Connect them with their peers–ideally peers with similar goals and approaches to ‘life’ to their own.

Help them find their own motivation

I tried to word this carefully because children range so drastically in not only their levels of motivation and where that motivation comes from. Further, the dynamic of parent-to-child is necessarily different from the parents-as-teacher-to-child. However, motivating a child is one area where parents are (ideally) better than any teacher could be.
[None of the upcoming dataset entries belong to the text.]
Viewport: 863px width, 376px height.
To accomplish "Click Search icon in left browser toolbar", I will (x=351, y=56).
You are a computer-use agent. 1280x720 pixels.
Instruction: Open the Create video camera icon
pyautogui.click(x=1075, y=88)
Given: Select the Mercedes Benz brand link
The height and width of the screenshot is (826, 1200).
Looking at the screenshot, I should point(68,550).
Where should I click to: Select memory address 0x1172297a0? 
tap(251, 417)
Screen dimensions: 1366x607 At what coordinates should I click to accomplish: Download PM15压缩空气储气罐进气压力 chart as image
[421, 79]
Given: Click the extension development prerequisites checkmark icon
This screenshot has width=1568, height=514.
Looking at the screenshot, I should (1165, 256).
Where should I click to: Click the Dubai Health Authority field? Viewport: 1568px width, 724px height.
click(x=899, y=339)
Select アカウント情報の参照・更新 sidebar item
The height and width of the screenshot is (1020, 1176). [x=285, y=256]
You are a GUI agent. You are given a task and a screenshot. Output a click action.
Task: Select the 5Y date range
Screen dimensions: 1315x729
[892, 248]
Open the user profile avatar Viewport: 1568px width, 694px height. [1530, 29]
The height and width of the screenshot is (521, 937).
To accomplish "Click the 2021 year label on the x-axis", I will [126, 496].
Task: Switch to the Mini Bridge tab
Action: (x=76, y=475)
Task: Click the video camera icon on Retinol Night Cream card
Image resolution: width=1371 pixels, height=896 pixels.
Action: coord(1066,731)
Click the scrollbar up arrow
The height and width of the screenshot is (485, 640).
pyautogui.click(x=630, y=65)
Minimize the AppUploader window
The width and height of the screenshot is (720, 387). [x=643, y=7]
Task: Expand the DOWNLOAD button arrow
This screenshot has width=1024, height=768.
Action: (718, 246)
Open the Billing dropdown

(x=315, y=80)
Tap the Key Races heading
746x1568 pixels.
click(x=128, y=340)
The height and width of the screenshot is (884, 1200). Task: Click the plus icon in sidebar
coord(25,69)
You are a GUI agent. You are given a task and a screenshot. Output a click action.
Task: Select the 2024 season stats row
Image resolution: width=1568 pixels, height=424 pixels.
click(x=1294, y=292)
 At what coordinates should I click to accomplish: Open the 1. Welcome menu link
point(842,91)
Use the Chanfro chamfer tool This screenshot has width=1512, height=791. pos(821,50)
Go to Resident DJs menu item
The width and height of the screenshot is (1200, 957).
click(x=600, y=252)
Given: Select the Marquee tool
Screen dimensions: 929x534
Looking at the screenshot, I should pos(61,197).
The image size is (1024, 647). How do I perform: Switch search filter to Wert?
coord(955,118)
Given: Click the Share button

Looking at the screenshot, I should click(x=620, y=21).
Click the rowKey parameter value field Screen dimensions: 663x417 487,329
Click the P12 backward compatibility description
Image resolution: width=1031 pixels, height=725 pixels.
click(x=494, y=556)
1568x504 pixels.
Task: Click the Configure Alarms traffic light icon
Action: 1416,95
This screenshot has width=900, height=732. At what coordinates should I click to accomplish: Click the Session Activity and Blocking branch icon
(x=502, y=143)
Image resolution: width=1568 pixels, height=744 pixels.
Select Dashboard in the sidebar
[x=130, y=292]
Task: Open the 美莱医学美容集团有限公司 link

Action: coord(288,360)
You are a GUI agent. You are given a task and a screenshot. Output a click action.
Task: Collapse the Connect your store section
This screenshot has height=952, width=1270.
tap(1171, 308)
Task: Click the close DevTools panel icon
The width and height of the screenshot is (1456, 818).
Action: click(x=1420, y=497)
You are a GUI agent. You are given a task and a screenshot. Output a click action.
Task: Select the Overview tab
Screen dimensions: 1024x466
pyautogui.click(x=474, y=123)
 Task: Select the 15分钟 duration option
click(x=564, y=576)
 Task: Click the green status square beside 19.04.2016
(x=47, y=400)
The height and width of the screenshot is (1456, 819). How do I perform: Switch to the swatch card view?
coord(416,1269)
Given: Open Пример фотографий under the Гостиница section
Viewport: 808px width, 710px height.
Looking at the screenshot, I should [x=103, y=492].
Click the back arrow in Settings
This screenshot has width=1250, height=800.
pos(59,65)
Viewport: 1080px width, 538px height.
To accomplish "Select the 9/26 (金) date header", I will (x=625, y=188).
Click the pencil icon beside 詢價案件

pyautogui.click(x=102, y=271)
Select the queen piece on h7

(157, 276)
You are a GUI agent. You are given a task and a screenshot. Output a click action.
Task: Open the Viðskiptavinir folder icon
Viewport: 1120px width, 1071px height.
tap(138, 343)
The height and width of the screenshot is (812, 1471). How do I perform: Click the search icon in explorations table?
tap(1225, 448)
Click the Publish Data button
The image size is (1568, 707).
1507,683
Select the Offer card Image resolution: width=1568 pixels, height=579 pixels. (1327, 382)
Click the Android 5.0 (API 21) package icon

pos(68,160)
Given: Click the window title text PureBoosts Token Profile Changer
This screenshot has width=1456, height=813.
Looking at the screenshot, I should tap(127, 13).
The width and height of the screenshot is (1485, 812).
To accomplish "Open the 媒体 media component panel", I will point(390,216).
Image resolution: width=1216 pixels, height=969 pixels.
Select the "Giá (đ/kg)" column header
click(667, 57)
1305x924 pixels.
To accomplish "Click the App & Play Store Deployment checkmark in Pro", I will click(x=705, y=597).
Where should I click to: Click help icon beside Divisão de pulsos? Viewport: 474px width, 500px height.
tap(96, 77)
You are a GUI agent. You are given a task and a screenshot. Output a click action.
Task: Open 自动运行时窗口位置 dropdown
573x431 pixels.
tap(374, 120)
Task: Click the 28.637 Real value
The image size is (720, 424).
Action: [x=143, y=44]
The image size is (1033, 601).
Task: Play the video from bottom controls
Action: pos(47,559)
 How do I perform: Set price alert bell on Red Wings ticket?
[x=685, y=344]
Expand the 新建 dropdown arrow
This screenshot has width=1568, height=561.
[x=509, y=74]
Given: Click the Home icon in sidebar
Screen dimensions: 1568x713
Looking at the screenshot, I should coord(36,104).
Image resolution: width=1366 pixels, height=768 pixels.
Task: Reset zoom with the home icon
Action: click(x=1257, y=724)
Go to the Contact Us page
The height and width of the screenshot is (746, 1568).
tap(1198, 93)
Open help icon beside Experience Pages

Honor the complexity of learning

Think differently about ‘helping’ your child ‘with their school work.’ Realize that your child needs a wide range of ‘support’: academic, collaborative, psychological, technological, disciplinary, etc.

Personalize the learning

You can almost always personalize your child’s learning space (sound, light, room, equipment, etc.) and you can likely adjust their schedule. You may even have some control over the curriculum (what they are learning). Use your child’s strengths and gifts and build backward from them as much as possible.

Learn to identify the barriers

This is something teachers have to learn early on in their careers–how to pinpoint exactly what’s happening or going wrong. Diagnostic teaching is one approach that can help here but the big idea is to identify precisely why your child might be struggling: Is it focus? Motivation? Too much or too little structure? Do they need a hug or finger-wagging or for you to sit with them?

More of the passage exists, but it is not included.